The match report on the third Test in Perth, where David Warner scored a murderous 180 and India lost by an innings and 37 runs, asserts that Warner “sucked the fight out of India.” Interestingly enough, Warner said after the match that “he felt the pressure” when he went in to bat. “If this is what pressure made him produce,” says the Wisden writer, “one shudders to think what he will do when his mind is calm”. Now, this is exactly the kind of facile rhapsodizing that you don’t want to see in a quality match report.
Warner was not fibbing when he said that he felt the pressure. India, who batted first, was bundled out for 161 because the Perth wicket really was difficult to bat on. It was slightly easier for Australia, but even then Warner was very cautious to begin with, and kept playing and missing. Then he did what he does when under pressure—he tried to hit his way out of trouble.
When a player of Warner’s caliber swings the bat, there is a decent chance he would connect. And he did a couple of times. Immediately Dhoni took away the slips and spread the field, taking the pressure off, and making it way easier for Warner. If anything sucked the fight out of India, it was poor captaincy. Had the Indian skipper kept faith in his pacers, we could have been more competitive than we were. By switching to a defensive field prematurely, any chance of an early breakthrough was as good as forfeited, and the Aussie openers put on a massive partnership of 214, effectively taking the match away from India. A little less enthusiasm for eloquence and a little more for close observation and analysis would have considerably improved the tour narratives.
Like all great reference books, the Wisden can be read from cover to cover or dipped into whenever the mood strikes you. The section on records is ideal for browsing when you’re on the couch watching IPL and there’s a commercial break. Did you know, for instance, that in first class cricket, the third highest career average in the universe, next only to Don Bradman and Vijay Merchant, belongs to Ajay Sharma(10,120 runs at an average of 67.46)? Or that, of the three fastest triple centuries in the history of international cricket, two are by Sehwag?
Personally, the record I found the most interesting was the highest percentage of team’s runs scored by a player in his Test career. As you would expect, right on top is the greatest—Don Bradman. The Australian scored 24.28% of all his team’s runs during his career. At number 3 is Brian Lara, who accounted for 18.87% of his team’s runs. Sachin Tendulkar doesn’t find a mention in this list but it would be an interesting exercise to see where he stands on this one, and also the several Indian batsmen who would rank above him.
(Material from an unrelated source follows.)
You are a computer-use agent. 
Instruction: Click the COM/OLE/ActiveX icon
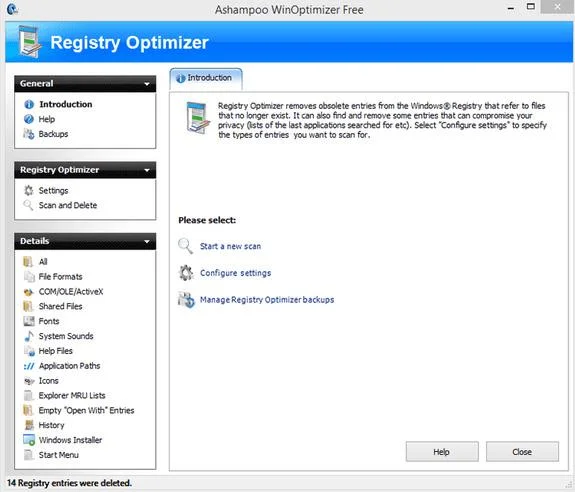(29, 292)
The chronicles section, of course, is rich in intrigue and entertainment. Here’s a gem, sourced from a national newspaper: “Navin Mendon, 37, of Lokhandwala, has failed to regain full use of his voice after cheering himself hoarse during India’s semi-final win over Pakistan during the World Cup. Doctors said his vocal cords had been abused.” And here’s a typical it can happen only in India story: “The Bombay high court has started investigating a complaint by two alleged terrorists that they had failed to appear for a hearing because the policemen supposed to be escorting them were watching an IPL match.”
If you love cricket, and nothing but cricket, the Wisden India Almanack 2013 would be a nice companion to have by your side when you sit down to catch your next IPL match. I did just that, yesterday. And whenKarishma Kotak asked Kings XI Punjab’s Manan Vohra about nightlife in Chandigarh, I picked up the thick, fat volume and threw it at the TV. Luckily for me, I missed.